# Microsoft Office Application Help - Excel Help forum > Excel Programming / VBA / Macros >  >  Creating a .EXE to run excel macros

## Hemanth

Hello,

I want create a self executing .exe file that opens an userform (or
dialogbox) with a Run button along with some other controls and runs a
VBA macro when user clicks on the button.

Can someone suggest me an easiest and quick way to do this? Also, can
it be done without using Visual Studio for VB (I only have access to MS
Excel with VBA support)?

Your help is much appreciated.

TIA,
Hemanth

----------


## NickHK

Hemanth,
If you only have Excel, then creating an .exe is not possible.

By changing the appearance of Excel and/workbook, you can disguise Excel's
appearance.

What are you trying to achieve ?

NickHK

"Hemanth" <hemanth.singamsetty@gmail.com> wrote in message
news:1136507220.702514.128950@g47g2000cwa.googlegroups.com...
> Hello,
>
> I want create a self executing .exe file that opens an userform (or
> dialogbox) with a Run button along with some other controls and runs a
> VBA macro when user clicks on the button.
>
> Can someone suggest me an easiest and quick way to do this? Also, can
> it be done without using Visual Studio for VB (I only have access to MS
> Excel with VBA support)?
>
> Your help is much appreciated.
>
> TIA,
> Hemanth
>

----------


## cush

Without VB or an equivalent, you cannot make an .exe

What you can do is something like the following:

Hide all sheets except one, say, Sheet1.

Format Sheet1:  no gridlines,  no Tabs, no Headers, just white space

Open the Visual Basic Editor (Alt+F11)
In the ThisWorkbook module copy and paste the following:

Option Explicit
Sub Workbook_Open()
MyUserForm.Show
End Sub

This assumes that you already have a userform that you have
named:  MyUserForm
which has one or more command buttons.
The command button(s) will have macros that are fired on their _Click events
Likely in the first click-event you will unhide any sheets needed by the
user to
continue, plus hide Sheet1.
Sheet1 should remain empty.

"Hemanth" wrote:

> Hello,
>
> I want create a self executing .exe file that opens an userform (or
> dialogbox) with a Run button along with some other controls and runs a
> VBA macro when user clicks on the button.
>
> Can someone suggest me an easiest and quick way to do this? Also, can
> it be done without using Visual Studio for VB (I only have access to MS
> Excel with VBA support)?
>
> Your help is much appreciated.
>
> TIA,
> Hemanth
>
>

----------


## John Coleman

Hemanth wrote:
> Hello,
>
> I want create a self executing .exe file that opens an userform (or
> dialogbox) with a Run button along with some other controls and runs a
> VBA macro when user clicks on the button.
>
> Can someone suggest me an easiest and quick way to do this? Also, can
> it be done without using Visual Studio for VB (I only have access to MS
> Excel with VBA support)?
>
> Your help is much appreciated.
>
> TIA,
> Hemanth

You can't use VBA to make stand-alone executables. You can use a
workbook open event that automatically shows the userform when the
workbook is open and create an icon linked to the workbook.
Functionally, this will have much of the same effect as what you are
asking for. You can also launch a VBA macro from VBScript (though you
need to create an instance of excel to do so, if a VBScript icon looks
better to you than an excel icon. If you want to get fancy, you can get
the script to run in a .hta file (an html application) and use the
browser to display the form and call the macro. I don't know how to do
this as I haven't yet had the opportunity to learn html applications,
but I know it can be done.

Just some ideas

-John Coleman

----------


## Hemanth

I think open workbook event with a userform should work fine for my
case. If not .exe, I'm looking for a way to emulate the same.

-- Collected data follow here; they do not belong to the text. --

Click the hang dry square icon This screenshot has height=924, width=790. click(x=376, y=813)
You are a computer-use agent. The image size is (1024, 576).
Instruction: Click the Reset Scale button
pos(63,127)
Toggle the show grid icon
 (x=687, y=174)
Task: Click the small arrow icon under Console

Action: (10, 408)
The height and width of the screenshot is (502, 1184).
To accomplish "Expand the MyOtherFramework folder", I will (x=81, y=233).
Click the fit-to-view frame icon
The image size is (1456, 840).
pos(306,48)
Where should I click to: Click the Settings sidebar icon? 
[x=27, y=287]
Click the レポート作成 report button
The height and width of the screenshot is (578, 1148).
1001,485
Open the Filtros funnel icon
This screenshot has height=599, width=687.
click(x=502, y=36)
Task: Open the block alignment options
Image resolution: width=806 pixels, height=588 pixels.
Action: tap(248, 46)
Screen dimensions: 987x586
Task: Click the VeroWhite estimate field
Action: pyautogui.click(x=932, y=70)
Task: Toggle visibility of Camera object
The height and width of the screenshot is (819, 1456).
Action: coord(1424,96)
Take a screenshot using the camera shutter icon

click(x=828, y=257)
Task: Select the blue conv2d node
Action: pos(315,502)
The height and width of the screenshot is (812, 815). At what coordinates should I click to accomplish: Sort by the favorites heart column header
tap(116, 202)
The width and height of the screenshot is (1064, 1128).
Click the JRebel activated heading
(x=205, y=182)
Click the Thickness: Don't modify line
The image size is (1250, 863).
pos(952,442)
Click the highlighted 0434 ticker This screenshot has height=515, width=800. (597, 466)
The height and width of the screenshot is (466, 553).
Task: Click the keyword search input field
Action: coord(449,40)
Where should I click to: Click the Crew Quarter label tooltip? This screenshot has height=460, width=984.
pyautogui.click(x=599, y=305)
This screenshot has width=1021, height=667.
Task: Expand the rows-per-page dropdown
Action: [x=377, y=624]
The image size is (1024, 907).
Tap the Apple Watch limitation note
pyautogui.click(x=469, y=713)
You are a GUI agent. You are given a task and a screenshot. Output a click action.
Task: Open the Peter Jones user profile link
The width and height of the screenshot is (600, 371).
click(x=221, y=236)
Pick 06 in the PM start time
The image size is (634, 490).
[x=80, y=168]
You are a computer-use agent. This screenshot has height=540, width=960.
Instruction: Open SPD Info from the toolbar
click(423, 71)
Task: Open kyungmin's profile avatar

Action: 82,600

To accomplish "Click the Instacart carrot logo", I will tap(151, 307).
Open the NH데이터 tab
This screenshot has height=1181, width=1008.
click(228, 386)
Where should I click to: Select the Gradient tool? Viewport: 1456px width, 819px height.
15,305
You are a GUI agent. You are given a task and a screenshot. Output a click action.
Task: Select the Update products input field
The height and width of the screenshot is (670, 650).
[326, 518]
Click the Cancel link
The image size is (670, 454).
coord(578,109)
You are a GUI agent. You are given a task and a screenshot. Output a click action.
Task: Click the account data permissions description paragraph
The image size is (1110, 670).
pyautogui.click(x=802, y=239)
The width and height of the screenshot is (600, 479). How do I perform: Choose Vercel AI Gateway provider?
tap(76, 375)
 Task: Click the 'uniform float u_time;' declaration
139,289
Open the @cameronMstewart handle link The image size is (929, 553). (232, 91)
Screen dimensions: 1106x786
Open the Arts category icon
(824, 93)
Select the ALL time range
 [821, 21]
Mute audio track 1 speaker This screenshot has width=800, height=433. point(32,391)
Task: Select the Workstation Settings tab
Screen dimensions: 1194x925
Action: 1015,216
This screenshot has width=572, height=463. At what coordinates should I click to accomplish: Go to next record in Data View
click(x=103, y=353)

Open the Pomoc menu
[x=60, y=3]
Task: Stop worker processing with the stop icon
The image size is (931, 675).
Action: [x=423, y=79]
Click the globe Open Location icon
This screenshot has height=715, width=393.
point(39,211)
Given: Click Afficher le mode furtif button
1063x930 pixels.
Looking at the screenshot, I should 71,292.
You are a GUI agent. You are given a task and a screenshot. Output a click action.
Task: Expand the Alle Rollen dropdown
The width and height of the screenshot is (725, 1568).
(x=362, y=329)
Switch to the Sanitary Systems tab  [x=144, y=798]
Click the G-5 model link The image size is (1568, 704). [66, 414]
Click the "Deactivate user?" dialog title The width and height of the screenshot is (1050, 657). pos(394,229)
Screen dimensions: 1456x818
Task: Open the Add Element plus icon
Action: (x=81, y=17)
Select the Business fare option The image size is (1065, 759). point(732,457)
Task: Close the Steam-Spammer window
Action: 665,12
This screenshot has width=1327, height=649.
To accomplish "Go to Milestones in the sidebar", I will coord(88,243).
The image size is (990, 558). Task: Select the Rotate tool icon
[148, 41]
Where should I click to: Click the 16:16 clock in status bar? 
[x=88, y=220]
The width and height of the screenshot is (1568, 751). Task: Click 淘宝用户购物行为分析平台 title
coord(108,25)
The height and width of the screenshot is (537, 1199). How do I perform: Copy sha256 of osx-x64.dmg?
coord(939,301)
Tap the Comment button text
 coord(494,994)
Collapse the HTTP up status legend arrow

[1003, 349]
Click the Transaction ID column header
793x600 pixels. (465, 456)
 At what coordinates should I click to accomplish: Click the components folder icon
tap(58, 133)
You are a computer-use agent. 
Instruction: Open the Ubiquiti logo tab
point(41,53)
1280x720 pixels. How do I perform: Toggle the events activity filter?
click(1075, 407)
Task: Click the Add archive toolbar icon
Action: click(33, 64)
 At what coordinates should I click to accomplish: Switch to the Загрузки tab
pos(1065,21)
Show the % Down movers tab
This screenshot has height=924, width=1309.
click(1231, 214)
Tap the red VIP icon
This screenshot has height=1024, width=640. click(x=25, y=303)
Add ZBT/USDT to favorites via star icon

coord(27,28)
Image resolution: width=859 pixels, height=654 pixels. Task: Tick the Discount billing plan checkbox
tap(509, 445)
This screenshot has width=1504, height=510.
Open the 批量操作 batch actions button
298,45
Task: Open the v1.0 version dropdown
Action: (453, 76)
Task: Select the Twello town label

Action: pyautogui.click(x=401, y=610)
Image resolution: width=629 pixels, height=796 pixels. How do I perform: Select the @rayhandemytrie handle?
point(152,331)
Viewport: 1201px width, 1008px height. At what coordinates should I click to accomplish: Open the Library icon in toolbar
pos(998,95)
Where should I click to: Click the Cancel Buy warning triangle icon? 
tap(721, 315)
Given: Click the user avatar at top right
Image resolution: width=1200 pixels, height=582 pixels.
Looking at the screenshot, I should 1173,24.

Thank you all for your suggestions.

- Hemanth



John Coleman wrote:
> Hemanth wrote:
> > Hello,
> >
> > I want create a self executing .exe file that opens an userform (or
> > dialogbox) with a Run button along with some other controls and runs a
> > VBA macro when user clicks on the button.
> >
> > Can someone suggest me an easiest and quick way to do this? Also, can
> > it be done without using Visual Studio for VB (I only have access to MS
> > Excel with VBA support)?
> >
> > Your help is much appreciated.
> >
> > TIA,
> > Hemanth
>
> You can't use VBA to make stand-alone executables. You can use a
> workbook open event that automatically shows the userform when the
> workbook is open and create an icon linked to the workbook.
> Functionally, this will have much of the same effect as what you are
> asking for. You can also launch a VBA macro from VBScript (though you
> need to create an instance of excel to do so, if a VBScript icon looks
> better to you than an excel icon. If you want to get fancy, you can get
> the script to run in a .hta file (an html application) and use the
> browser to display the form and call the macro. I don't know how to do
> this as I haven't yet had the opportunity to learn html applications,
> but I know it can be done.
>
> Just some ideas
>
> -John Coleman

----------


## JhonDo

Hi!
>> If you only have Excel, then creating an .exe is not possible.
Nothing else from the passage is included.